What is being asked — Whenever a line of the listing contains "icon", it counts; give the total number of such lines and nothing more.

Records shown —
»»
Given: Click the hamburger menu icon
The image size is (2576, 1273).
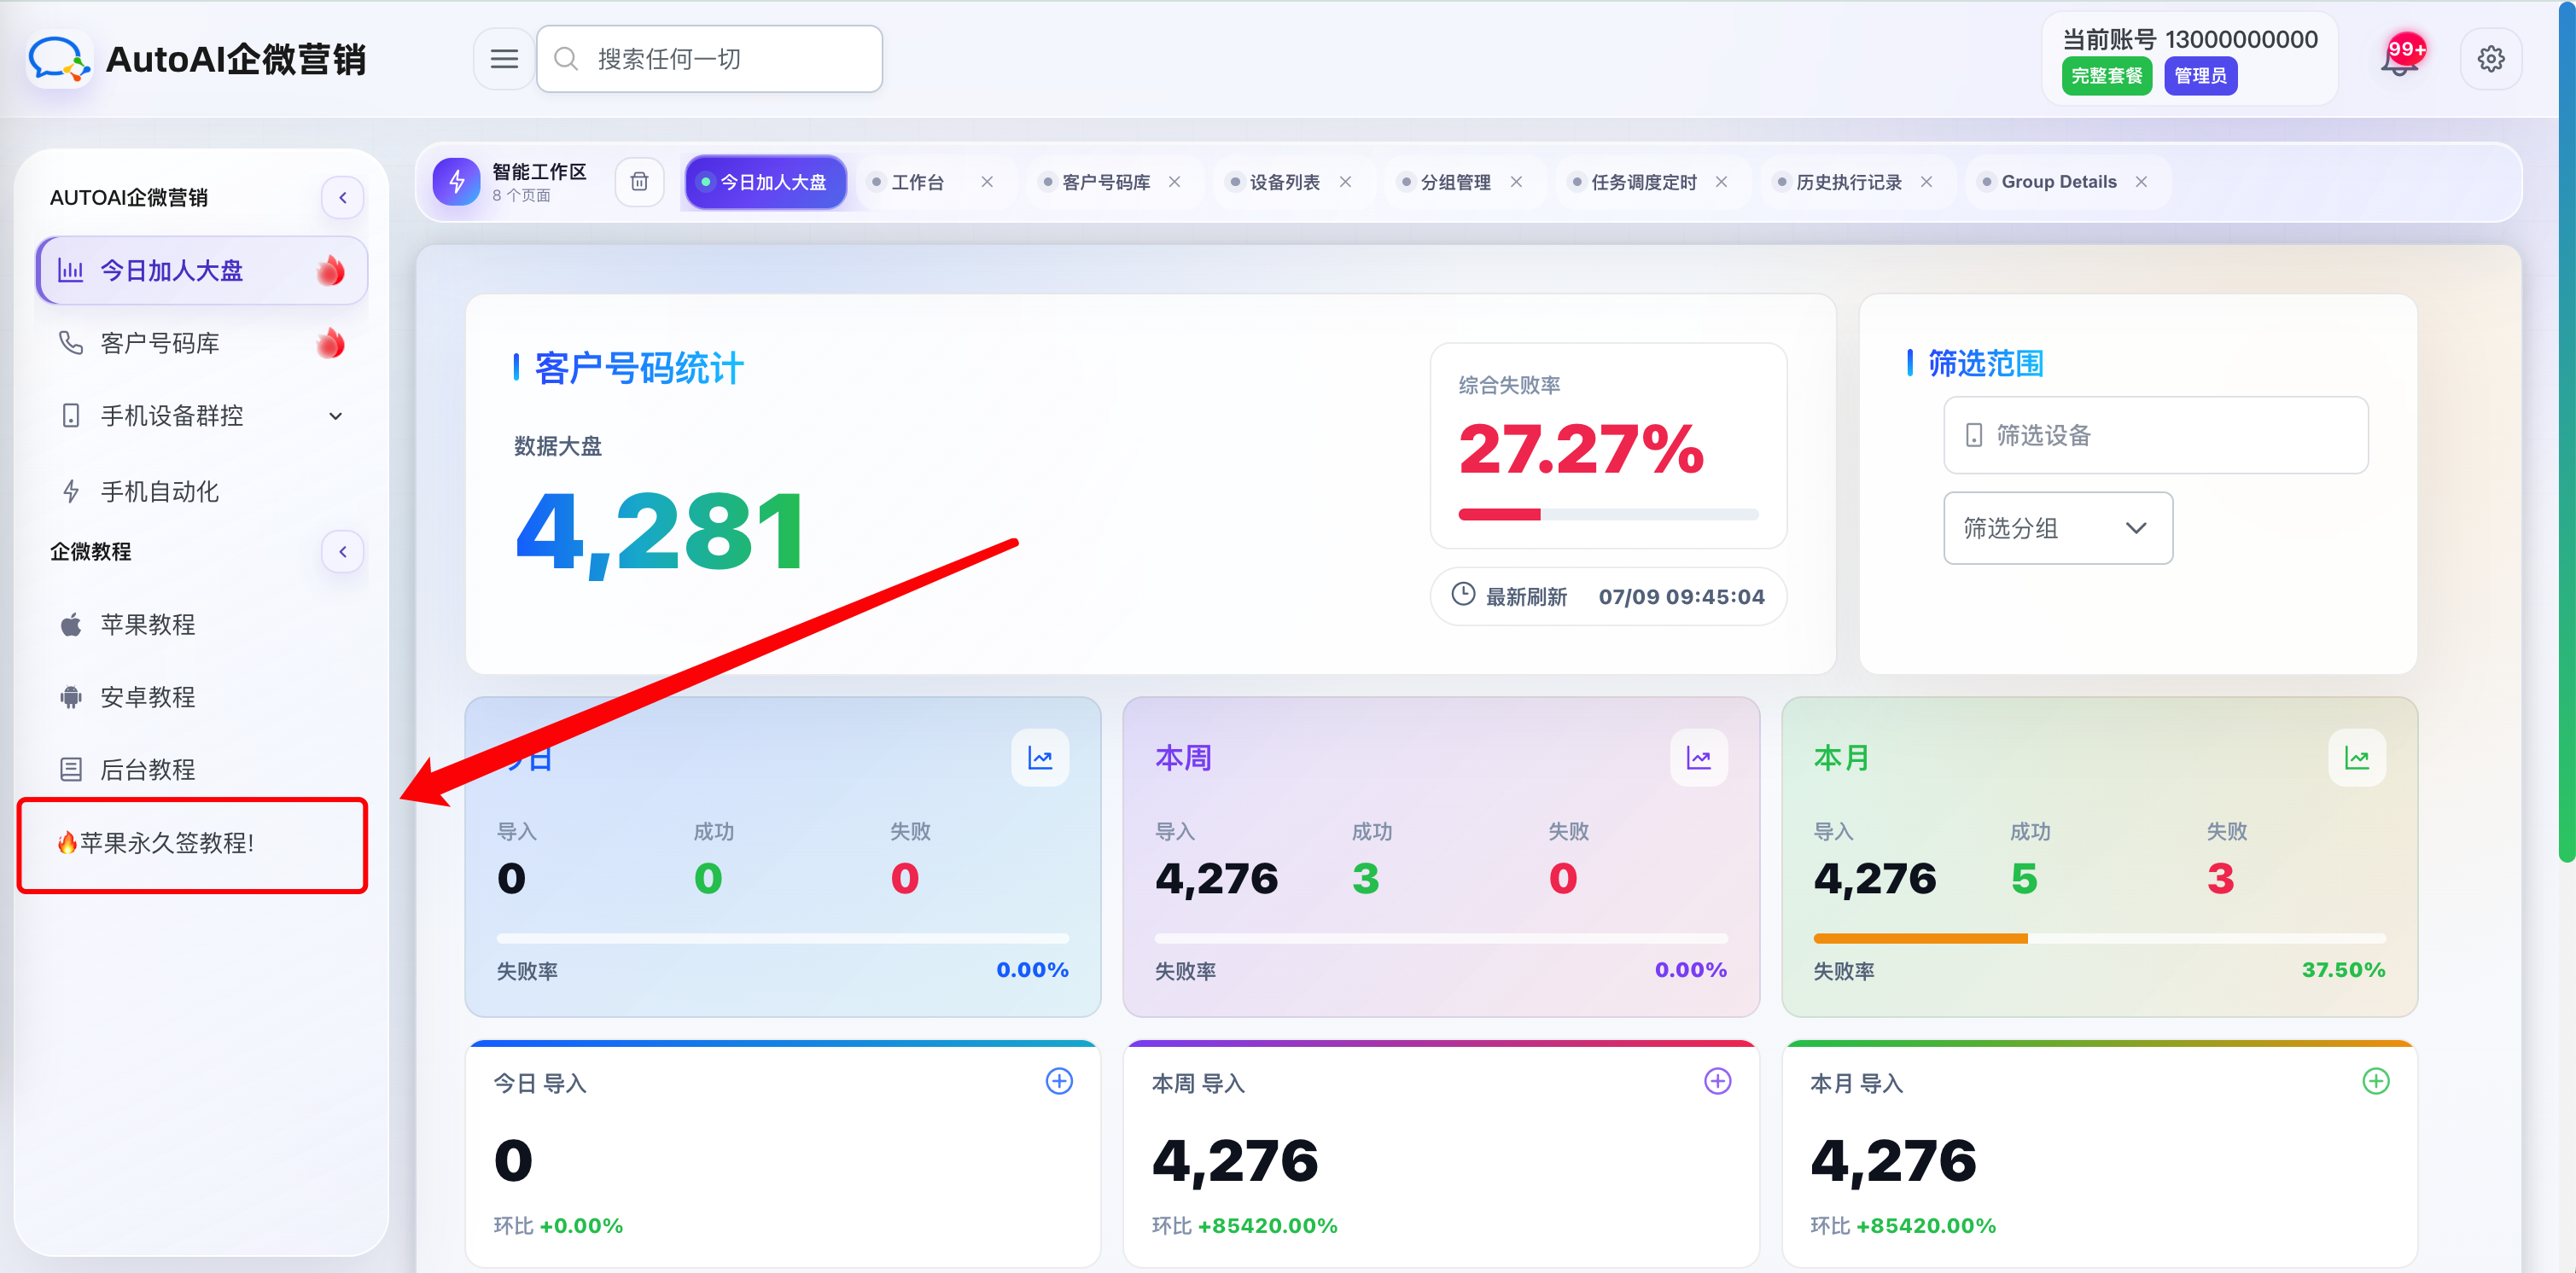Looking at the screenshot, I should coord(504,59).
««
»»
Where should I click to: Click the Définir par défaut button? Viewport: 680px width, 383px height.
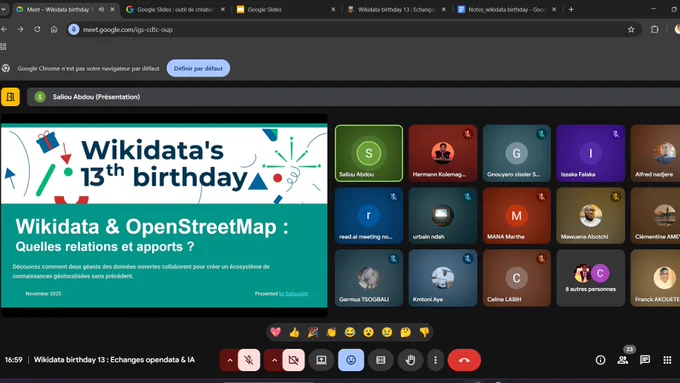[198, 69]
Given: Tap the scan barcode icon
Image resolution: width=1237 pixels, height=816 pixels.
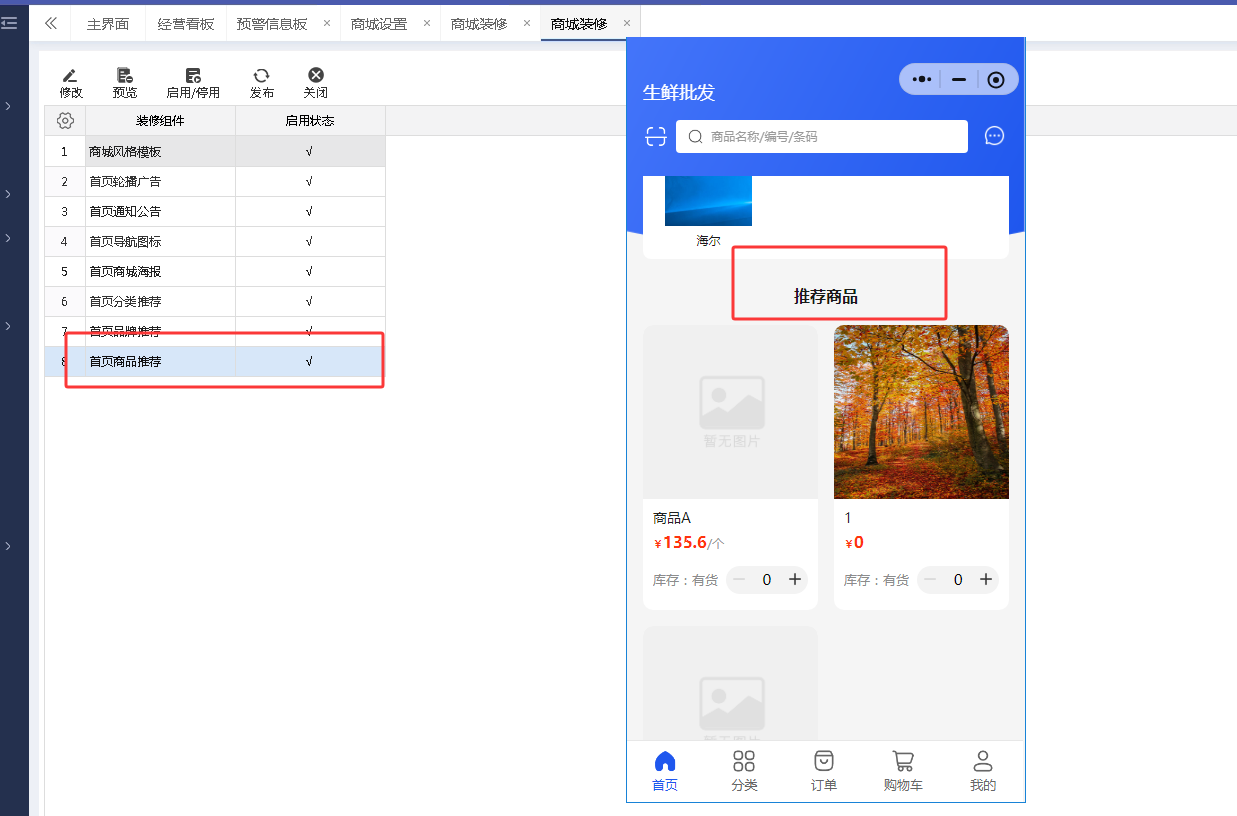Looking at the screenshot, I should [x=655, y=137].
««
Solution to this task — 2